--- Begin ---
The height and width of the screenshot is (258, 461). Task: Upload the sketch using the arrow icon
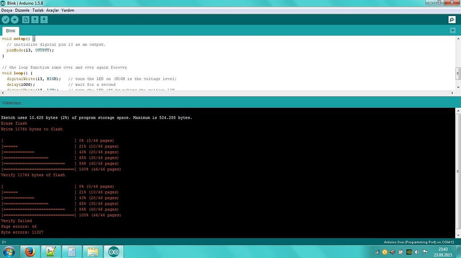pos(14,19)
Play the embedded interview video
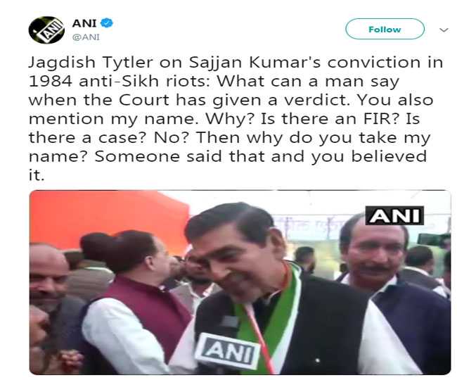The height and width of the screenshot is (380, 457). coord(240,282)
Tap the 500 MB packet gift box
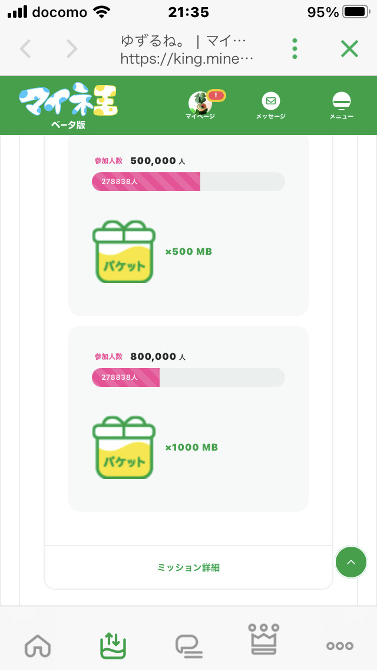The height and width of the screenshot is (670, 377). click(x=124, y=252)
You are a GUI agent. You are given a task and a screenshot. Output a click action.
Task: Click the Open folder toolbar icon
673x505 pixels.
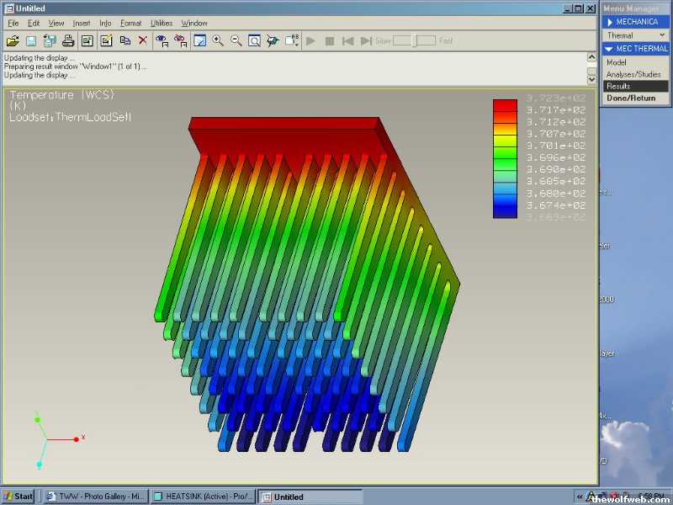click(x=13, y=40)
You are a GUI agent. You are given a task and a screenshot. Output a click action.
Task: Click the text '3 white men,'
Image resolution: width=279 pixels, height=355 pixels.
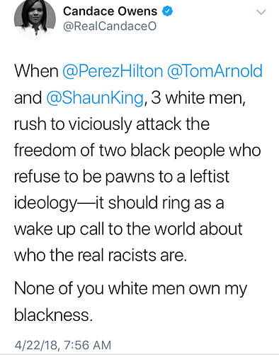coord(198,98)
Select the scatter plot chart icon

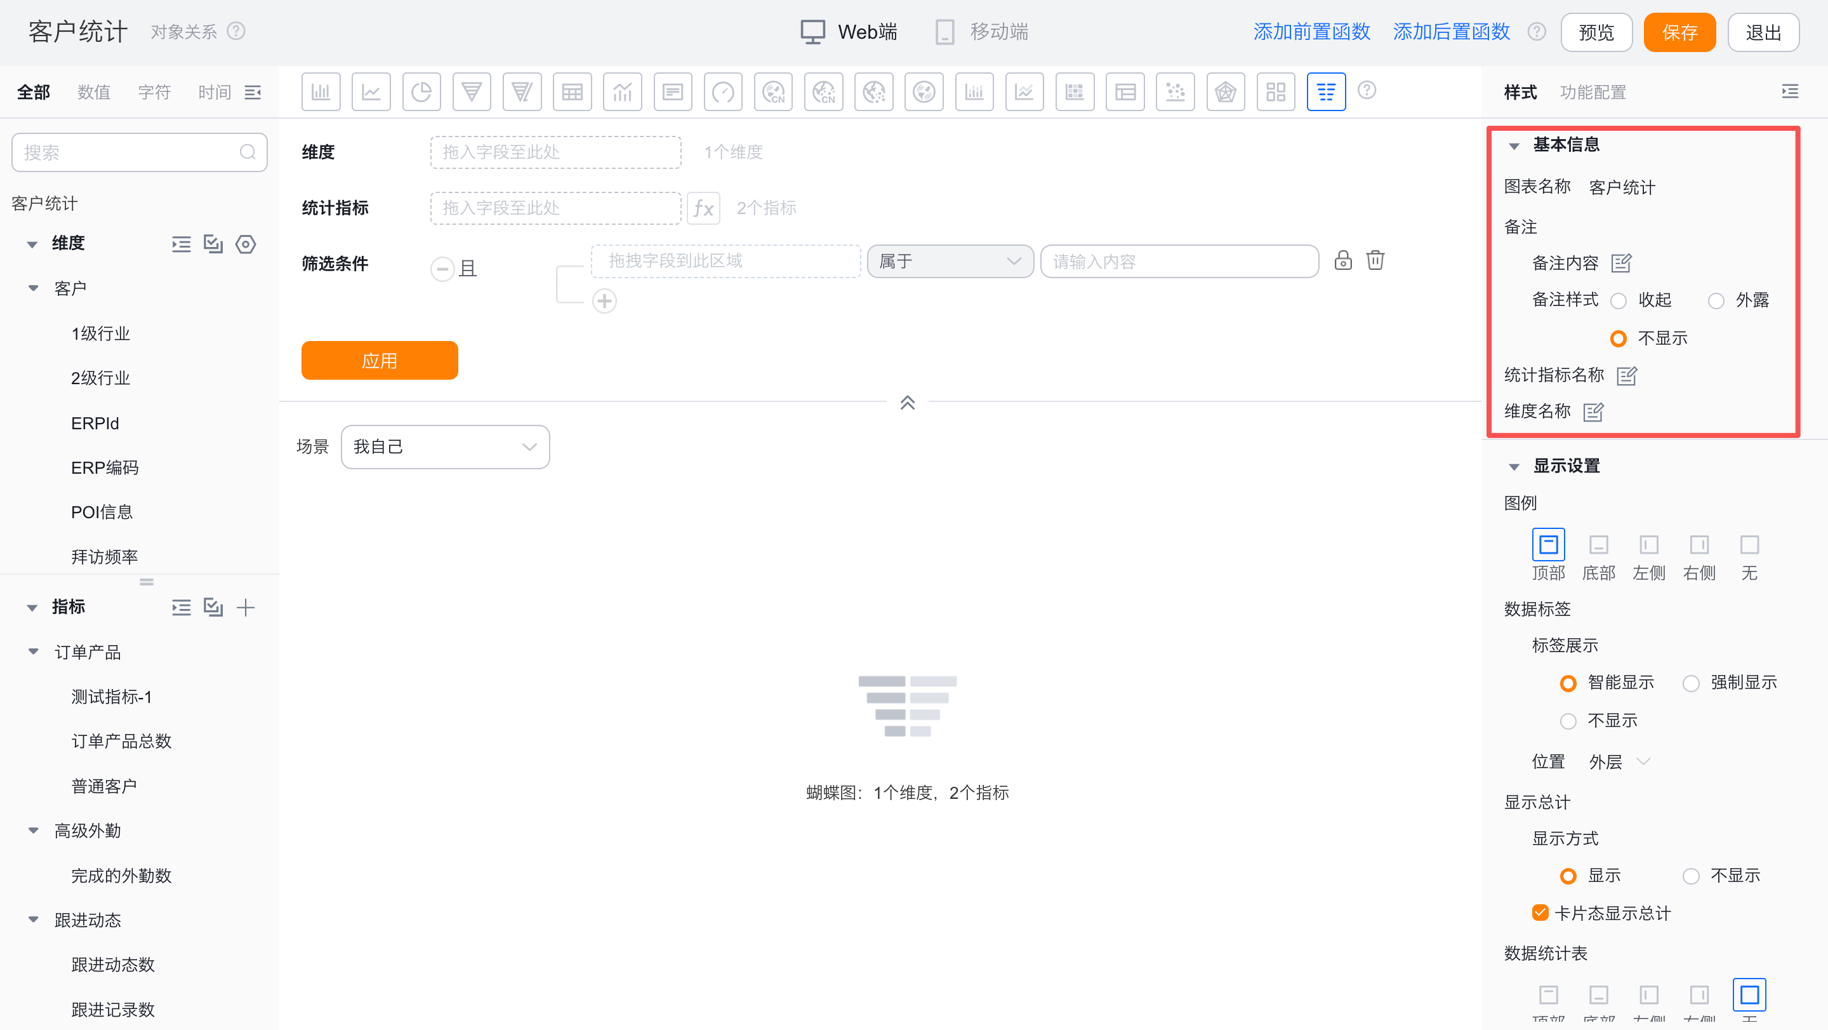point(1174,92)
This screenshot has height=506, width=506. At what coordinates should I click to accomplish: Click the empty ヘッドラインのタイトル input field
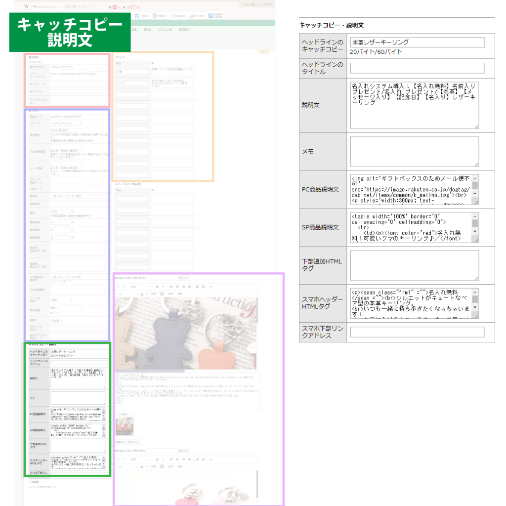tap(417, 68)
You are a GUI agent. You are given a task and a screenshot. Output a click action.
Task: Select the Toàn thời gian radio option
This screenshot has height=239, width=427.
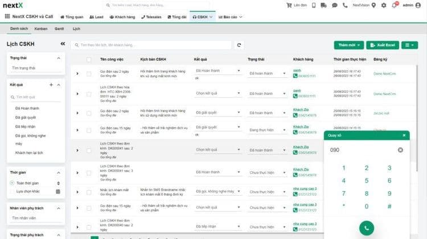pyautogui.click(x=13, y=183)
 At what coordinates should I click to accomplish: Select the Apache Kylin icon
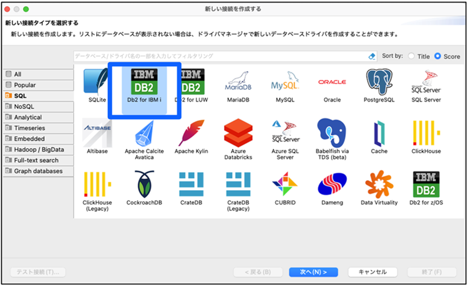pos(191,133)
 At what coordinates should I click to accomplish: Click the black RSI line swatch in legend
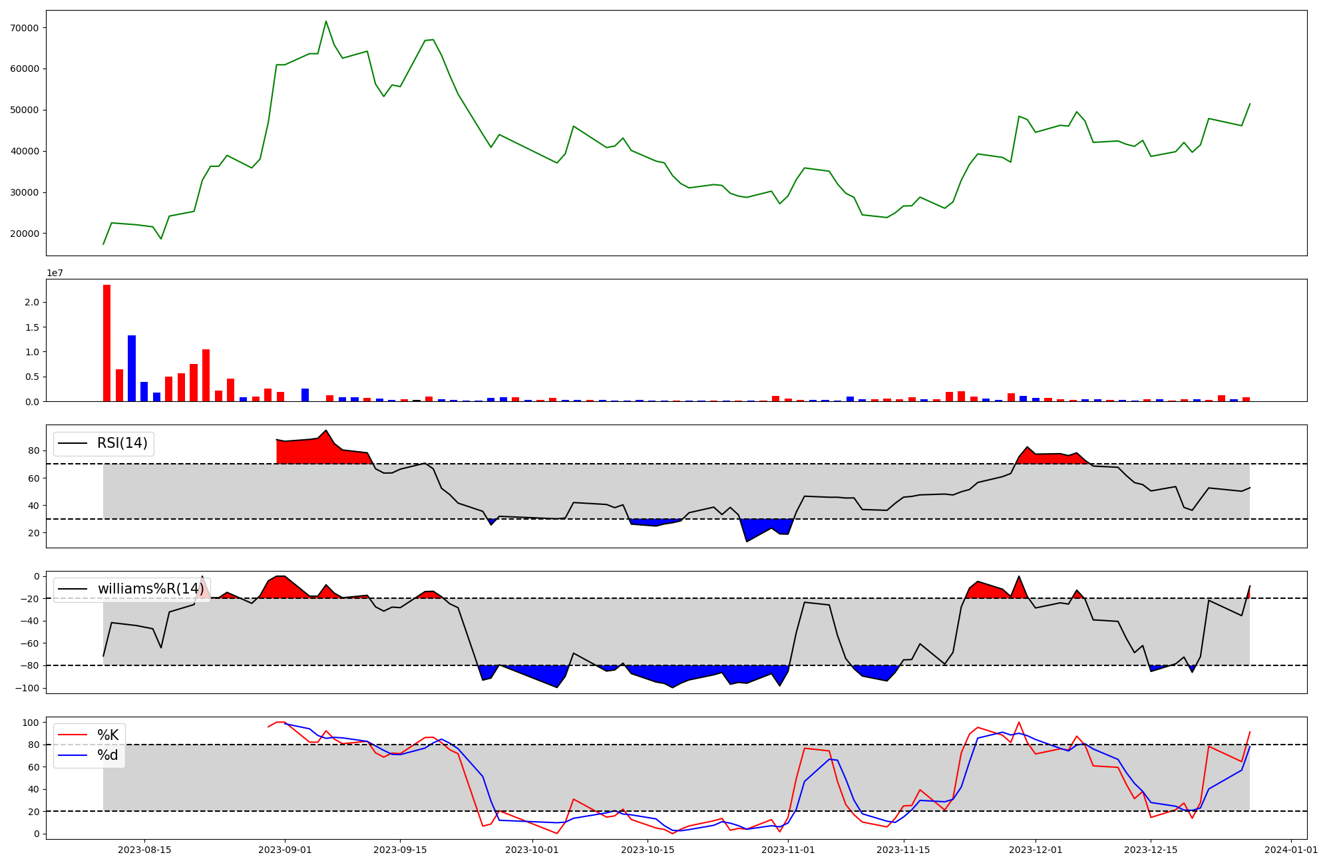tap(73, 443)
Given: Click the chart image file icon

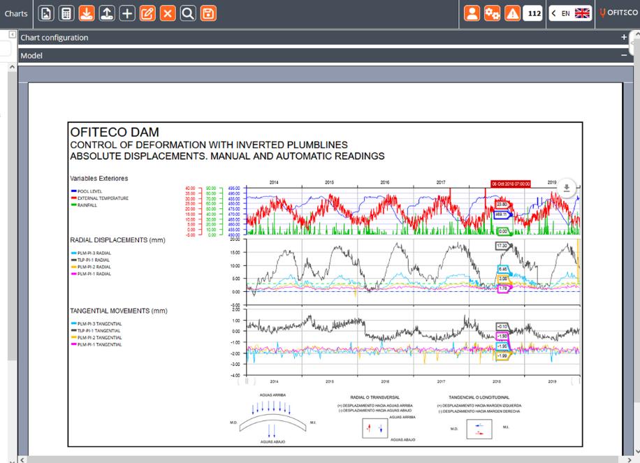Looking at the screenshot, I should [x=45, y=13].
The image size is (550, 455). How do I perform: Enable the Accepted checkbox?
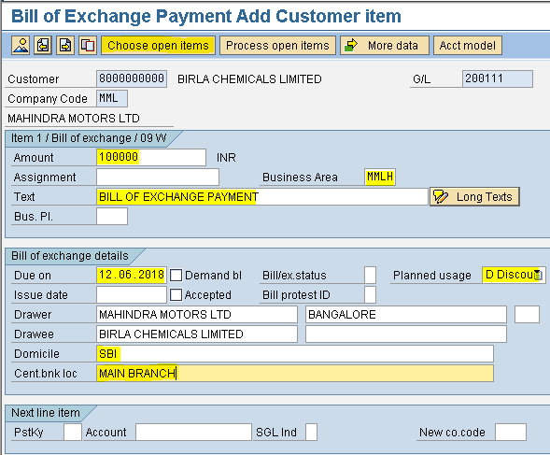[x=176, y=295]
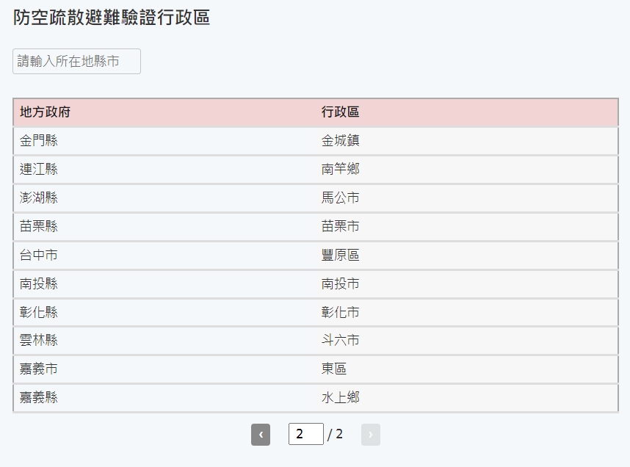Click the previous page arrow button
Image resolution: width=630 pixels, height=467 pixels.
(261, 435)
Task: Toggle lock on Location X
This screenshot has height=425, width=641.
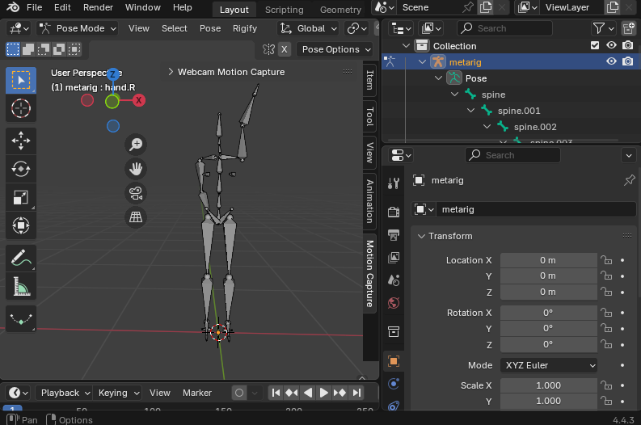Action: (x=605, y=260)
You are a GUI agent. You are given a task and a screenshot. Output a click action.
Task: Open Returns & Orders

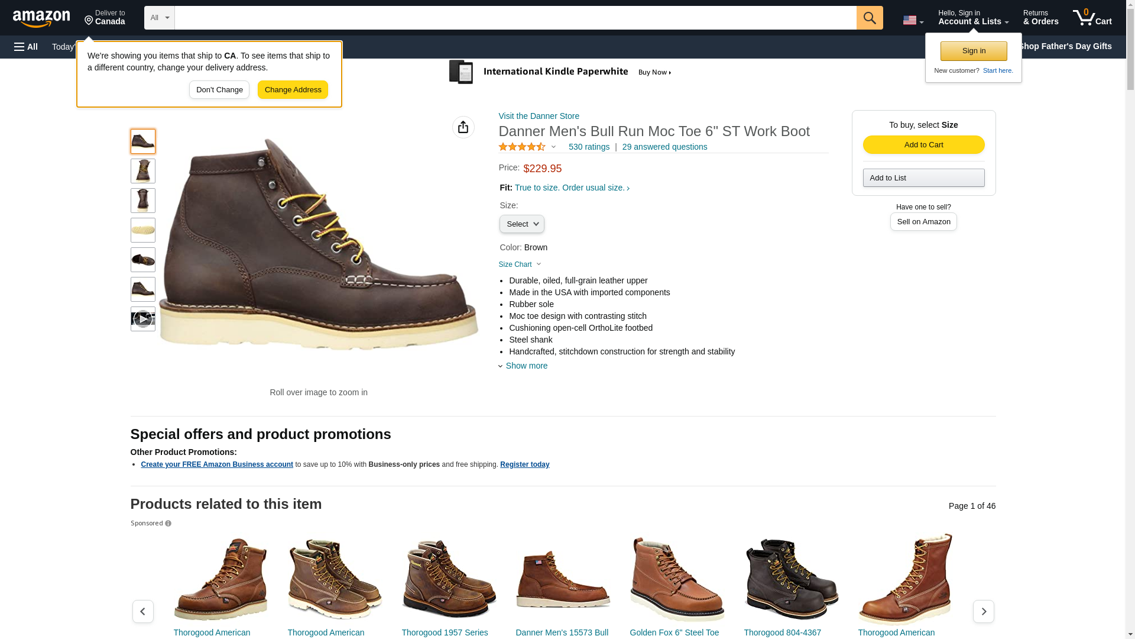[1040, 17]
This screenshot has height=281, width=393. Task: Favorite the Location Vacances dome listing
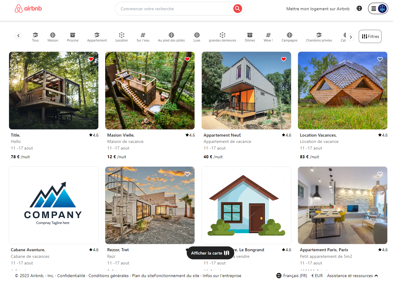point(380,59)
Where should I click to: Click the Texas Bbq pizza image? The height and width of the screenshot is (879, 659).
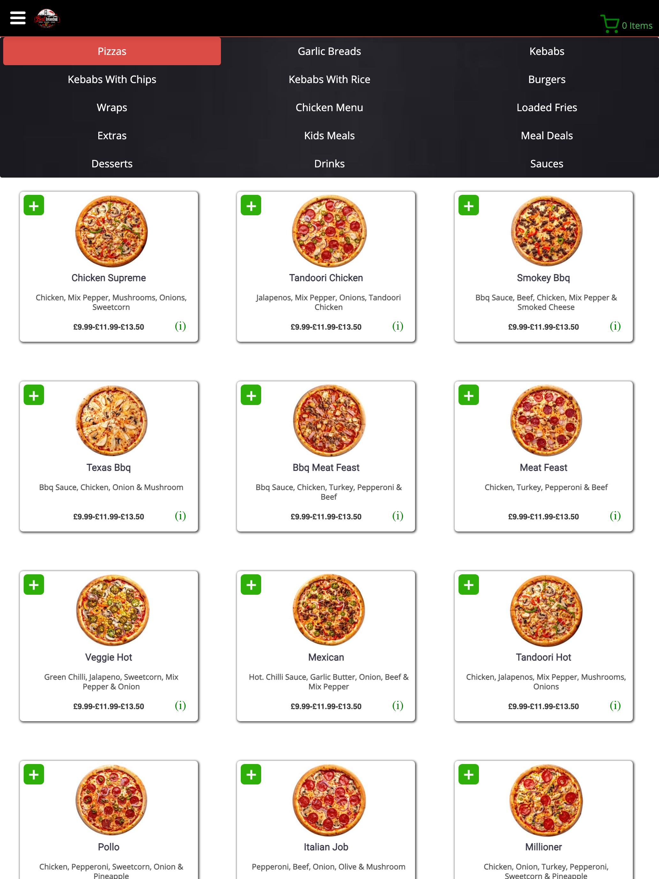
--- End ---
REQUIRED TASK -
Please convert the stretch of items from the start through the line containing "The height and width of the screenshot is (670, 377)." into a two-column CSV with the headers text and answer. Give one row per item, with each value in a single quoted field and line breaks replaced by spaces, and leave the pictures out.

THE RESPONSE -
text,answer
"The height and width of the screenshot is (258, 461). Task: Upload the sketch using the arrow icon","pos(14,19)"
"Play the embedded interview video","The height and width of the screenshot is (380, 457). coord(240,282)"
"Tap the 500 MB packet gift box","The height and width of the screenshot is (670, 377). click(x=124, y=252)"